Salvia, or sage, is a wonderful, fragrant herb. You can plant it in flower, pollinator, or herb gardens, and it’s tolerant of many conditions. Sage is an easy plant to grow and care for, even for beginners. It’s a drought-tolerant herb, and it looks lovely in sunny or shady gardens.
This small shrub blooms in a range of colors, and several kinds of sage are even edible. If you’d like to try adding this beautiful plant to your yearly garden, then you’re in luck! Here’s everything you need to know about planting salvia successfully.
Types of salvia
Although we think of sage as a useful and flavorful herb, only some types are edible. If you plan to grow salvia for ornamental purposes, then there are many salvia species to choose from. Scarlet sage, or Salvia splendens, has brilliant red flowers, and there are even Salvia splendens varieties that bloom in other colors. Most gardeners grow this sage species as an ornamental. Salvia coccinea, also sometimes called scarlet sage, is another ornamental sage. If you want something a little larger, then consider Mexican bush sage, or Salvia leucantha.
If you like to cook with your sage, then common sage, Salvia officianalis, is a good choice.
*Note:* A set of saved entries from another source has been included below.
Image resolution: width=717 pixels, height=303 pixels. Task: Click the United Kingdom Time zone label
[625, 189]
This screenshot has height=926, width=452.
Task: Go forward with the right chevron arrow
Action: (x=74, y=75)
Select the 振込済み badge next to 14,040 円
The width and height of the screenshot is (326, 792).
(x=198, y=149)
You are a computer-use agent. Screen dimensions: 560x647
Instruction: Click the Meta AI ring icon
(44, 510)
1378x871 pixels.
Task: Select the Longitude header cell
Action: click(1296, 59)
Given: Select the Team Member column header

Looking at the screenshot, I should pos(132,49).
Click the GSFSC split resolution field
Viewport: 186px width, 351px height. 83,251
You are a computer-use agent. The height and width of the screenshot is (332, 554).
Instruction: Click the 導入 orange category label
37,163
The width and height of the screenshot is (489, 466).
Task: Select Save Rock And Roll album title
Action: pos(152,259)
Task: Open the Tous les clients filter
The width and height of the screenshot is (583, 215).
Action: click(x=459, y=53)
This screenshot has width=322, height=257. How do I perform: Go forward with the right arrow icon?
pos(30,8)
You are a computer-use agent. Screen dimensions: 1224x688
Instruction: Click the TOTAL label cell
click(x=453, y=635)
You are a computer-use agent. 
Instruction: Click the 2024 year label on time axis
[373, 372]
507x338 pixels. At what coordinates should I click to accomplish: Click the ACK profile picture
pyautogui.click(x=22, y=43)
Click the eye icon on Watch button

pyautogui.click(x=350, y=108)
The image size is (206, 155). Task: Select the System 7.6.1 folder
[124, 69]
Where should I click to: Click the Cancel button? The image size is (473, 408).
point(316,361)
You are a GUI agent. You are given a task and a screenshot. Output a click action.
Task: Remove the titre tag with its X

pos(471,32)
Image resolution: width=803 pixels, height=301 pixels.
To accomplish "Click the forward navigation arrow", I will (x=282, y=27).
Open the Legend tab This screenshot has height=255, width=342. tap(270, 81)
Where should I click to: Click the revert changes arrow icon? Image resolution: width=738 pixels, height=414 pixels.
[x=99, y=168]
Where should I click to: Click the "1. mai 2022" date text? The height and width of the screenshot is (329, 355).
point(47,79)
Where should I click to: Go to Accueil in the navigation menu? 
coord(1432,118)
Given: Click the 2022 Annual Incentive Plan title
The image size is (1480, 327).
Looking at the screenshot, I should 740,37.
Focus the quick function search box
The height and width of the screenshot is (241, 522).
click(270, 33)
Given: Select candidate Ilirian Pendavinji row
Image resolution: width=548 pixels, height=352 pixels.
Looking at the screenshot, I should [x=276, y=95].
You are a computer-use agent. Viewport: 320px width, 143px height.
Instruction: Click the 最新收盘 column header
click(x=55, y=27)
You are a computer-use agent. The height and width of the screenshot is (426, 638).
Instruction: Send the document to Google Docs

This is the sage species most commonly used in cooking. Pineapple sage, Salvia elegans, has a similar appearance to Salvia splendens and Salvia coccinea. However, pineapple sage has a distinctive pineapple scent to the leaves, which makes it particularly good for cooking. Additionally, rosemary is also a salvia. Although not typically referred to as sage, rosemary has been classified as a salvia since 2019. Previously called rosemarinus officianlis, it’s now labeled as salvia rosmarinus.
Salvia can grow from seeds, cuttings, or nursery starts, and it’s easy to plant them at any stage. Begin by choosing a good location. Salvia plants thrive in full sun, but they can tolerate some shade. However, planting salvia in the shade can reduce the number of flowers you see. You can begin planting salvia a week or two after the last winter frost has passed.
Plant your salvia in well-draining soil. Most varieties don’t enjoy standing water or slow-draining soil. Loosen the soil before planting, especially if you’re working with a nursery start or mature plant. The larger the variety, the deeper you should loosen the soil. If you’re planting in nutrient-poor soil, adding compost can help.
If you’re working with a nursery start or mature plant, the hole should be twice as big as the plant roots or the container it came in. Set the plant in the center of the hole and fill in the soil around it. You can root cuttings in water first or plant them directly in the soil.
Salvia seeds can start indoors 10 weeks before the last frost or you can plant them directly in the garden after the last frost. The seeds only need a thin layer of soil over them. Keep the soil moist while they grow. Space salvia plants 1 to 3 feet apart, depending on the mature size of the variety.
Salvia care is simple once they’re established. The plants don’t typically need feeding, although perennial varieties planted in poor soil may benefit from an application of compost. They also don’t need frequent watering. Most salvia varieties only need to be watered during droughts. Adding a layer of mulch around the base of the plant helps the soil retain water and keep weeds at bay.
Some salvia varieties don’t need pruning, but larger, shrub-like varieties can benefit from it. Pruning keeps their height in check and prevents stems from becoming leggy. Regular deadheading, or the removal of dead blooms, encourages your salvia to keep blooming. However, at the end of the season, you can leave flowers on the plant to produce seeds.
Luckily, salvia rarely has issues with pests. It attracts butterflies and hummingbirds, but the strong smell of its leaves tends to ward off most pests. It is even deer resistant! It can, however, develop fungal infections if overwatered.
Harvesting and using salvia
You can harvest salvia in leaves or stems, depending on how you plan to use it. Harvesting the leaves is best for culinary uses, as you can simply pluck the number of leaves you need for each dish.
If you plan to harvest salvia for drying, burning, or displaying, then it’s easier to harvest it by stem. Use a sharp, clean pair of scissors or garden clippers and cut a few inches off the ends of a few stems. Keep the amount you’re harvesting proportional to the size of the plant.
Salvia makes a lovely addition to most gardens. As long as you have plenty of sunshine and warm weather, you can grow salvia without much issue. It grows as an annual or perennial. Salvia’s stunning flowers are a favorite of butterflies and hummingbirds, and many songbirds enjoy its seeds. On top of all that, salvia’s leaves smell wonderful, and some varieties are tasty as well. Whether you prefer to see it, smell it, or taste it, enjoy your new garden addition!